Text block |
▽

The FSU clinical faculty will be composed of some full-time physician educators but will draw heavily on the pool of local and regional community physicians who will be compensated for the training of students in their practices. Minnesota, Washington and Michigan State provide models for the credentialing process for such community clinical faculty. Because of the unique curriculum and structure, Florida State University will not own a teaching hospital nor a physician practice plan for clinical teaching faculty. All clinical teaching faculty will have ongoing faculty development/training as part of their compensation package.
Class Size
The historical size of the PIMS class was 30 members. Great value has been placed on the PIMS culture and values by the PIMS students, alumni and faculty, as well as the administrations of the UF College of Medicine and FSU. A major challenge for the FSU medical program is to retain this culture and set of values in the face of change. This is possible if the PIMS recruiting and admission philosophies are retained, and if the curriculum and facilities are designed to foster small-group interactions, both in delivering the curriculum and in providing dedicated study environments such as the current PIMS class has in the PIMS resource center, a dedicated study facility available to the students 24 hours a day. Upon completion of the new medical school facility, the class size would reach full maturity at 100-120. The inaugural class of 30 students will graduate in the year 2005, and will be the first class to earn their M.D. at The Florida State University. The second year is being offered for the first time in 2002, and in 2003 the first regional medical school campuses will be operational.

△

Exercise directions | According to the text on the FSU medical program, what class size will be reached at full maturity once the new medical school facility is completed? The listing that comes next is from a different source and is unrelated to the text above.

Information supplied |
▽

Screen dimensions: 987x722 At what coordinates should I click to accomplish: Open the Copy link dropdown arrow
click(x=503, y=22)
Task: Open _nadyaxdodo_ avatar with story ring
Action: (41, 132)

△

Written response | 100-120 students